I spent an embarrassing amount of time at the Expo, admiring the dolls I missed out on as a kid. It is, of course, still true that the brand is deeply lacking in diversity and proper representation both in terms of race and size. Still, I felt enamoured by the amount of variation in front of me in terms of details and purpose: so many Barbies, all with different careers and wardrobes and hairstyles and histories.

Since her inception, Barbie has apparently had around 200 careers. She’s been everything from an Avon saleswoman to an astronaut. She was a presidential candidate as early as 1992, and a paleontologist (my childhood dream job) as early as 1996. In the past few years, she’s also had more STEM jobs: conservationist, microbiologist and renewable energy engineer, to name a few.

I’ve gone back to the Expo countless times, both on my own and with friends who are forced to listen as I recite facts and give them the unauthorized tour. As I’ve developed an obsession with Montreal’s weirdest place, I’ve also come to understand just how limited my old anti-Barbie views really were.

In her permanent pink lipstick and big mascaraed eyes, Barbie teaches people they can be both “girly” and strong, feminine and smart. It’s not that every woman has to be feminine, but she can choose to be, and it doesn’t make her any less capable or worthy of respect. It’s a lesson I’m still learning myself, leaning into hyperfemininity without worrying if others take me less seriously.
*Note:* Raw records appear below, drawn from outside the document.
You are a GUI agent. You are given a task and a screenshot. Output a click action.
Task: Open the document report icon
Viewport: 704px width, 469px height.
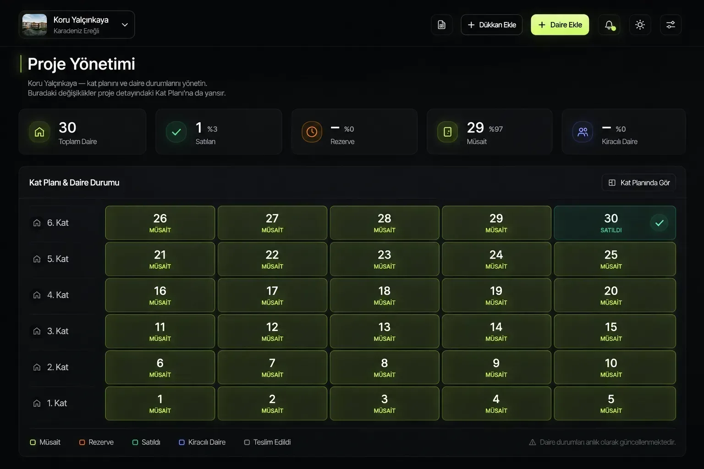pyautogui.click(x=441, y=25)
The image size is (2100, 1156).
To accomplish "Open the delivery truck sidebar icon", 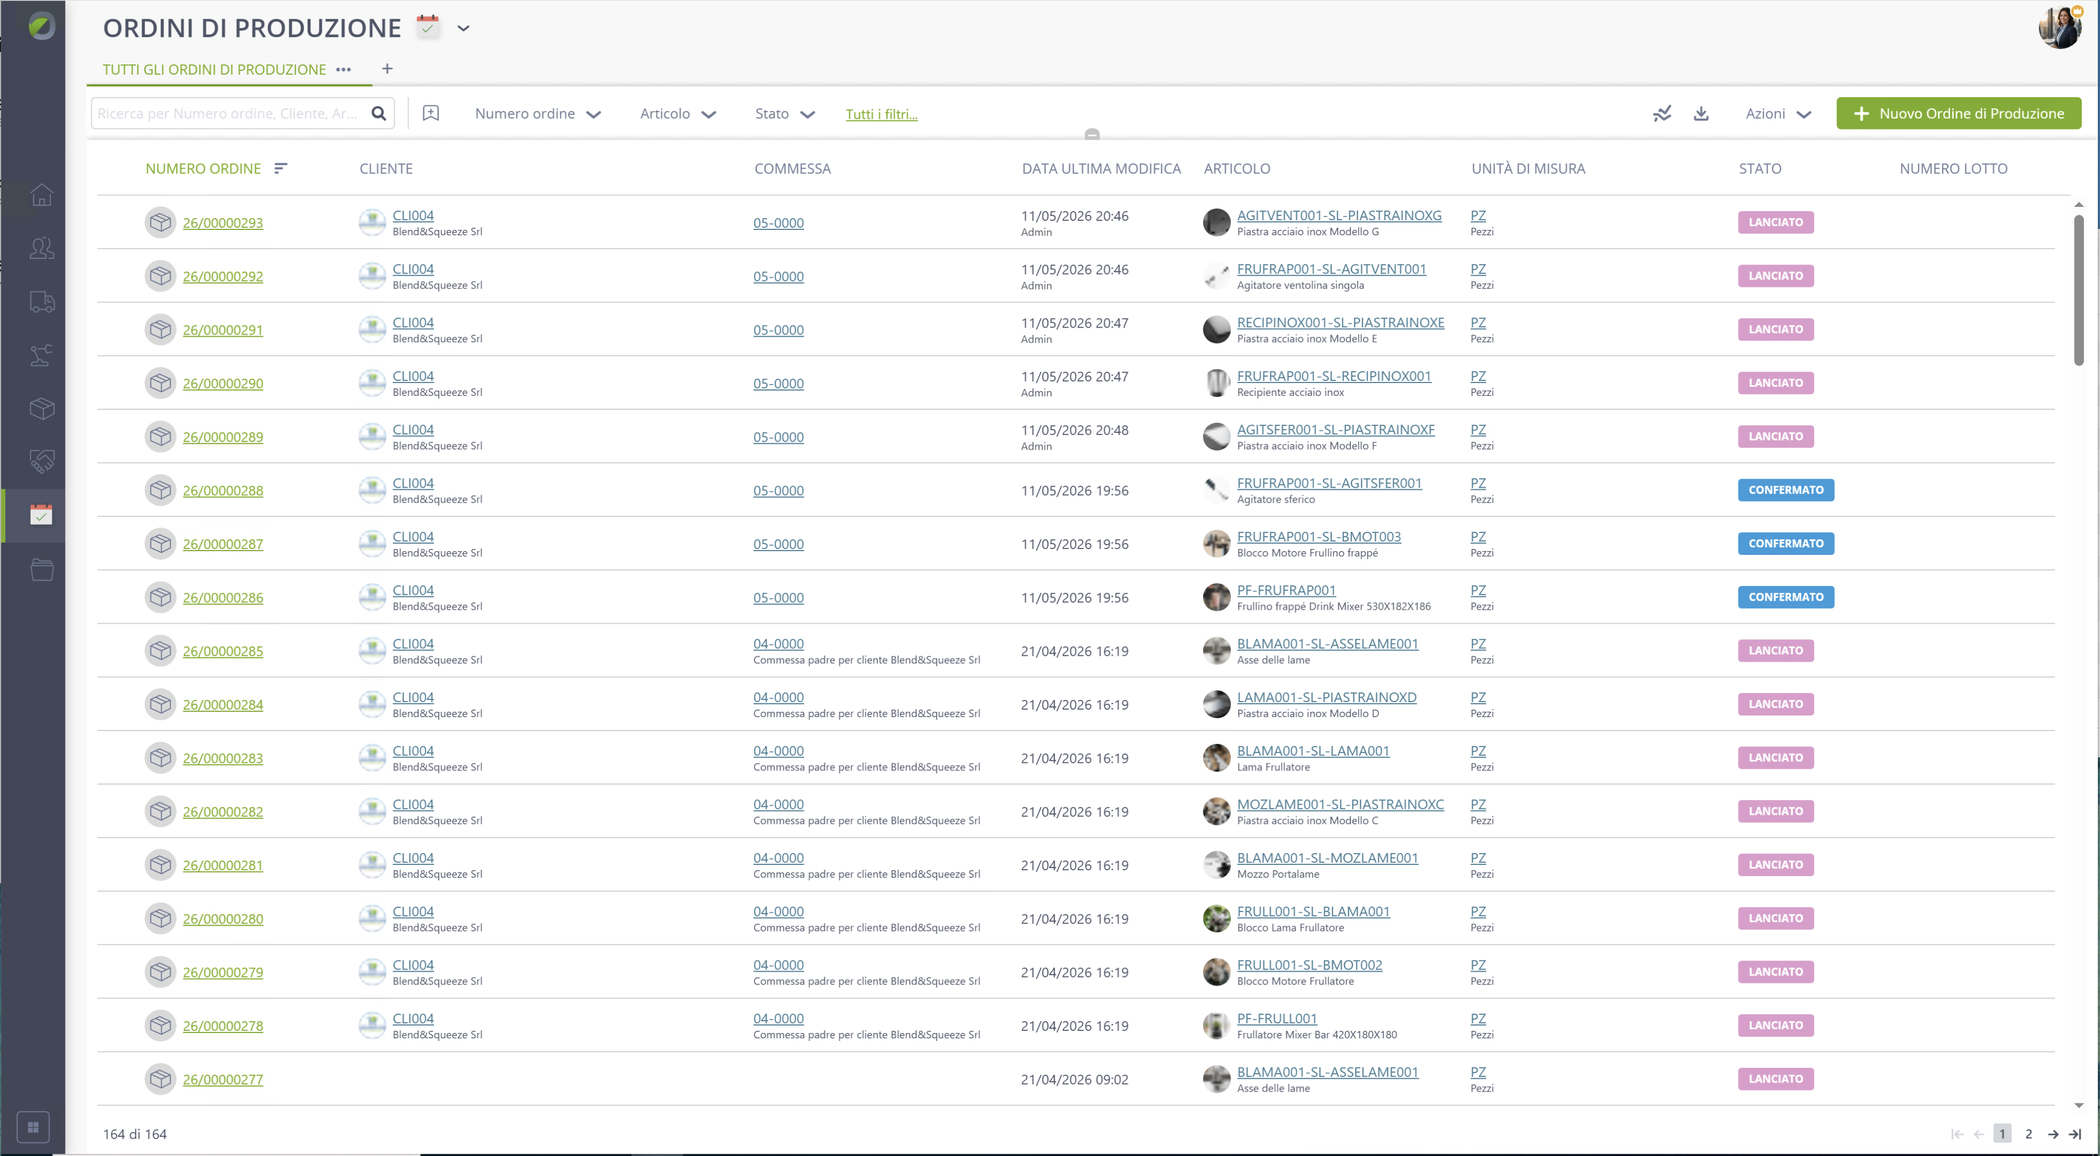I will pyautogui.click(x=42, y=302).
As the Barbie movie quickly approaches, I’m thrilled to see others start to embrace (or re-embrace) the doll in the same way I have. The movie’s marketing has leaned into the same parts of Barbie I’ve come to love: the fact that she can be anything, with or without Ken. My friends and I have spent weeks talking about the outfits we’ll wear to the theatre – hot pink dresses and needless accessories. I’m embracing the fact that, though it’s an interest I came to later in life, this Barbie loves Barbie.